NASA and its partners are seeking to build a lunar space station later this decade as part of the ambitious Artemis program, but before that can happen, a microwave-sized probe will need to perform important duties in a unique and promising lunar orbit.
Should all go as planned, the CAPSTONE satellite will launch later this month, and become the first human-built device to operate in a near rectilinear halo orbit (NRHO). Zooming around this highly elliptical orbit, the 55-pound (25-kilogram) cubesat—owned and operated by Colorado-based Advanced Space—will drift some 47,000 miles (about 76,000 km) from the Moon’s north pole, but come to within 2,100 miles (3,400 km) of the opposite pole during its closest approach. A full orbit takes around one week.
Models suggest NRHO is ideal for spacecraft as it will require less fuel than “conventional” orbits, while also allowing for constant contact with Earth. NASA describes it nicely: “This pathfinding CubeSat will practically be able to kick back and rest in a gravitational sweet spot in space—where the pull of gravity from Earth and the Moon interact to allow for a nearly-stable orbit—allowing physics to do most of the work of keeping it in orbit around the Moon.”
Not coincidentally, this is the orbit of choice for the upcoming Lunar Gateway, an orbital outpost that will enable NASA and its partners to establish a long-term presence on the Moon. This orbit would have the added benefit of “allowing Gateway to have optimal communications with future Artemis missions operating on the lunar surface as well as back to Earth,” Elwood Agasid, deputy program manager of Small Spacecraft Technology at NASA’s Ames Research Center, said in an agency release. “This could unlock new opportunities for future lunar science and exploration efforts.”
This $13.7 million NASA-funded mission, formally known as the Cislunar Autonomous Positioning System Technology Operations and Navigation Experiment, is a confidence check to see how spacecraft fare in this orbit, and to also test an autonomous navigation system developed by Advanced Space. Other private NASA partners for the CAPSTONE mission include Tyvak Nano-Satellite Systems, which is responsible for the cubesat platform, and Stellar Explorations, which is providing CAPSTONE’s propulsion system.
CAPSTONE is expected to launch later this month atop an Electron rocket, which will depart from Rocket Lab’s Launch Complex 1 in New Zealand. Rocket Lab made headlines earlier this month by using a helicopter to catch a falling rocket booster, but this launch represents a new challenge, as it marks the company’s first attempt at launching a payload further than low Earth orbit. The mission will also see the first use of Rocket Lab’s Photon second stage, which will send the cubesat on its trajectory towards the Moon.

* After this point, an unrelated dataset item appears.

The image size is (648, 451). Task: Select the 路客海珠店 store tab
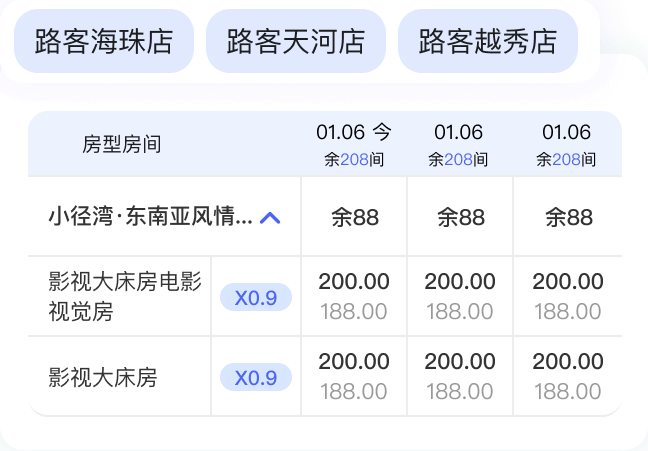[104, 42]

CAPSTONE will circle Earth in increasingly widening orbits until it achieves a transfer orbit with the Moon, in a journey that will take roughly four months to complete.
“CAPSTONE will be precisely controlled and maintained and will benefit tremendously from the nearly-stable physics of its near rectilinear halo orbit,” said Agasid. “The burns [a series of “clean-up” maneuvers] will be timed to give the spacecraft an extra boost as it naturally builds momentum—this requires a lot less fuel than a more circular orbit would require.”
Models suggest NRHO is ideal for spacecraft, but CAPSTONE “will help reduce risk for future spacecraft by validating innovative navigation technologies and verifying the dynamics of this halo-shaped orbit,” according to NASA. Indeed, a lunar outpost in NRHO would be grand, as it would make it easier for ground missions to reach the surface given the close orbital pass. As NASA says, this unique orbit should provide “a highly-efficient path to the Moon’s surface and back.” Specific goals of the mission include the study and characterization of the unique orbital orientation, and confirmation of the power and propulsion requirements for staying in that orbit.
The CAPSTONE probe will have two dedicated flight computers, one of which is the Cislunar Autonomous Positioning System (CAPS) developed by Advanced Space. CAPS will make it possible for the cubesat to determine its precise orbital location, and it works by referencing the location of NASA’s Lunar Reconnaissance Orbiter (LRO), which has been circling the Moon since 2009.
The data gathered by this crosslink will allow CAPSTONE to measure its distance from LRO, and “how fast the distance between the two changes, which in turn determines CAPSTONE’s position in space,” NASA says. This will be the first demonstration of a peer-to-peer spacecraft navigation system, and should it work, CAPS will make it possible for spacecraft to figure out their positions in space with the assistance of ground stations on Earth.
The best gifts often come in small packages, but should this mission succeed, it could result in the Lunar Gateway—a big gift that could enable a long-term presence around the Moon, and also serve as a way station for future trips to Mars.